§ **Exercise directions**
Starting at the first line of the data below, write out each line exactly until you reach the line containing "The height and width of the screenshot is (430, 768).", and include that line too.

──────── Listed records

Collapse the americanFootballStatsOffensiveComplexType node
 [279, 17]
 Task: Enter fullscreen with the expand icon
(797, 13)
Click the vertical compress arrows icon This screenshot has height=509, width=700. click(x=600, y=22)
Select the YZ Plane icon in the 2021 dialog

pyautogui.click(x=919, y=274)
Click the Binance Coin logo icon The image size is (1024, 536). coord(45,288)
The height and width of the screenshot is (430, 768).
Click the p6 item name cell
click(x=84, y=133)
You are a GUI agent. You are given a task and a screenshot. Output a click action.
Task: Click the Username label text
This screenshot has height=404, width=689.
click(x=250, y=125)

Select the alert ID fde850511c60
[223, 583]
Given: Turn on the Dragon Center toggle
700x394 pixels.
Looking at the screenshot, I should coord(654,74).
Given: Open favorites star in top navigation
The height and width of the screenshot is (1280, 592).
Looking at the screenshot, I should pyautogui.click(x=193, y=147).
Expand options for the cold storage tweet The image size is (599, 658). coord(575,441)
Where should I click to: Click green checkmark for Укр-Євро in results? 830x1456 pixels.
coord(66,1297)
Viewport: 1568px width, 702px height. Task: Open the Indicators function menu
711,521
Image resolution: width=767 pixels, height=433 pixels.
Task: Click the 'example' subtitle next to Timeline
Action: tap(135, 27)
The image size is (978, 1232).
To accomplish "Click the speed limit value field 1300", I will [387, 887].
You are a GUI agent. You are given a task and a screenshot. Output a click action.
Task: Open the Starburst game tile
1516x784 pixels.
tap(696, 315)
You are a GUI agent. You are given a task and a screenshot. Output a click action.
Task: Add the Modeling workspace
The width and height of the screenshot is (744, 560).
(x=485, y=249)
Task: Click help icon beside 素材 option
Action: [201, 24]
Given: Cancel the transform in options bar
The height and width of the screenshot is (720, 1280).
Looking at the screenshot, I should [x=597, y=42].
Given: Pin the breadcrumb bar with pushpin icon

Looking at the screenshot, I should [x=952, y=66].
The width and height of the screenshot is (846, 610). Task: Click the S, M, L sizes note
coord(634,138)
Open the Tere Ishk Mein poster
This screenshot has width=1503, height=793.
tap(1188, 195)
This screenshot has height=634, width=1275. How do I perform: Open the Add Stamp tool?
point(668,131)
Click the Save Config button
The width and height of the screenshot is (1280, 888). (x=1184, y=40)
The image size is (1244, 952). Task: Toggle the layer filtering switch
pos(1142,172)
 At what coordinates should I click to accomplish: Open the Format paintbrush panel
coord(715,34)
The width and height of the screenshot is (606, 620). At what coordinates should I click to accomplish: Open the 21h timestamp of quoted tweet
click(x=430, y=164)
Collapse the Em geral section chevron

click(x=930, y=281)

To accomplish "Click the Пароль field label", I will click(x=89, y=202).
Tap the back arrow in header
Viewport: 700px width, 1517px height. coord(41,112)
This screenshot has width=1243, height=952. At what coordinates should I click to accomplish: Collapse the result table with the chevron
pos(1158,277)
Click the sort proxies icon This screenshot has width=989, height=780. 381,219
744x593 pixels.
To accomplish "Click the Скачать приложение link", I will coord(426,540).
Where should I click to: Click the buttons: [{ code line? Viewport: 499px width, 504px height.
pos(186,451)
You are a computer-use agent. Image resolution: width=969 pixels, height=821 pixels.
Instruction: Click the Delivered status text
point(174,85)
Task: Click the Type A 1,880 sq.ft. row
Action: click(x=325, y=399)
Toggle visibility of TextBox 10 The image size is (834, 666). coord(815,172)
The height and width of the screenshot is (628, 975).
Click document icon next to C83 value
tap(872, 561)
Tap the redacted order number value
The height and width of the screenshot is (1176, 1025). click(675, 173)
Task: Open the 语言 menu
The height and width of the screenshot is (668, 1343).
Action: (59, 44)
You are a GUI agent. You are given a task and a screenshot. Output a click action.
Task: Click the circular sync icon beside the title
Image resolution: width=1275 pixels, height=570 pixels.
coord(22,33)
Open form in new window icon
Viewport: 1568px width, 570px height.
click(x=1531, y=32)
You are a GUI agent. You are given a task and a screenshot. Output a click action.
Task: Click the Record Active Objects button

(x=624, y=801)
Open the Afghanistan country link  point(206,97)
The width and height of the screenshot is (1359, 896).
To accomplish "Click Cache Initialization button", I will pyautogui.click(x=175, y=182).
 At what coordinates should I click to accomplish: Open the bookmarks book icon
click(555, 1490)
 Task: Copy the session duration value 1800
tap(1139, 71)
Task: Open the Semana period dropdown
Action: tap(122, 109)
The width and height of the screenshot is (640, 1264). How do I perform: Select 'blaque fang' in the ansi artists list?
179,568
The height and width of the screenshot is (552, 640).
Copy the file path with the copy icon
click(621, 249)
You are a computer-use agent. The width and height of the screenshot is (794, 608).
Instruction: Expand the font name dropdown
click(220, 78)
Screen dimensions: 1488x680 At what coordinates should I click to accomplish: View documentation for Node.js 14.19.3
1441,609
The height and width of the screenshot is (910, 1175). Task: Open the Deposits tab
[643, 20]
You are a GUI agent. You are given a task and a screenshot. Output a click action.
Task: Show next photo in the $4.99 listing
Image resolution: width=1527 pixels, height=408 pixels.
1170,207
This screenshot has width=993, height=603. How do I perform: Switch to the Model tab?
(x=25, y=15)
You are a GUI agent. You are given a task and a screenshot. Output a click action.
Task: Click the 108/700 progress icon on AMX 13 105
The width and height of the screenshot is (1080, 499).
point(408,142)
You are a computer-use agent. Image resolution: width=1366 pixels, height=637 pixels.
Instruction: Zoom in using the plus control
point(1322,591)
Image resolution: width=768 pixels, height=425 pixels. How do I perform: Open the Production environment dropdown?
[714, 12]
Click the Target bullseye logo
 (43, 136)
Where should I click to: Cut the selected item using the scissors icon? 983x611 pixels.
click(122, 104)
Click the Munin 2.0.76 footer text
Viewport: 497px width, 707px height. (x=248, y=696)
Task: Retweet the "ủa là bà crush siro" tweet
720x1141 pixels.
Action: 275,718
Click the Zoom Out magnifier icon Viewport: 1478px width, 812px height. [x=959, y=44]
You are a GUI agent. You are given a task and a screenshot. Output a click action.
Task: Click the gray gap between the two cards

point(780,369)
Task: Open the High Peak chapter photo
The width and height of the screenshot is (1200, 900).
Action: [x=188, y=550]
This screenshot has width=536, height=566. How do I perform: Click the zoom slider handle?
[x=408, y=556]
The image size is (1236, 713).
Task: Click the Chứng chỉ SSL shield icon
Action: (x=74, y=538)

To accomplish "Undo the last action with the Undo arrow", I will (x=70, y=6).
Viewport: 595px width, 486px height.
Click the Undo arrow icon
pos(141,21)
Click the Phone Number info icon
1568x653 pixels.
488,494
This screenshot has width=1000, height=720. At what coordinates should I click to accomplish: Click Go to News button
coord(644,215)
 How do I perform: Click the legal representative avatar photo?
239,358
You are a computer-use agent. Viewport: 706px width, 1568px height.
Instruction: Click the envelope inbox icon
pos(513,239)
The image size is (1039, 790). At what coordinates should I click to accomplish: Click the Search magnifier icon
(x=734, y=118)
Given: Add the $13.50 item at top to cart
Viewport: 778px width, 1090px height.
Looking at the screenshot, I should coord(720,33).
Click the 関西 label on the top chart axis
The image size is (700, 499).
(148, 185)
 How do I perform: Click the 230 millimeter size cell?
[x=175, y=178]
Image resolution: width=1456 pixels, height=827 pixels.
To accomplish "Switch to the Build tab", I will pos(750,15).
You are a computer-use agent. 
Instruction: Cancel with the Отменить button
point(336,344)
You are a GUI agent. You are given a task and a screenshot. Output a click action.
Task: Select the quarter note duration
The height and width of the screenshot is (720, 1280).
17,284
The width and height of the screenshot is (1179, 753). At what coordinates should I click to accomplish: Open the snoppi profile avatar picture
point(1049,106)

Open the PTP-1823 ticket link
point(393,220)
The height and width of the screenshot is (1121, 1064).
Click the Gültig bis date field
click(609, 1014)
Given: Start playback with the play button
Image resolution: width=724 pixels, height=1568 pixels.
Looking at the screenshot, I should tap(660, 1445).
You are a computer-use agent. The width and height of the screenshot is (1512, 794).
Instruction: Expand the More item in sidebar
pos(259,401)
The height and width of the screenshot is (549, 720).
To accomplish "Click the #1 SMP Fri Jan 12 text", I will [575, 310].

────────────────

§ **Response to this task**
Collapse the americanFootballStatsOffensiveComplexType node
 [279, 17]
 Task: Enter fullscreen with the expand icon
(797, 13)
Click the vertical compress arrows icon This screenshot has height=509, width=700. click(x=600, y=22)
Select the YZ Plane icon in the 2021 dialog

pyautogui.click(x=919, y=274)
Click the Binance Coin logo icon The image size is (1024, 536). coord(45,288)
The height and width of the screenshot is (430, 768).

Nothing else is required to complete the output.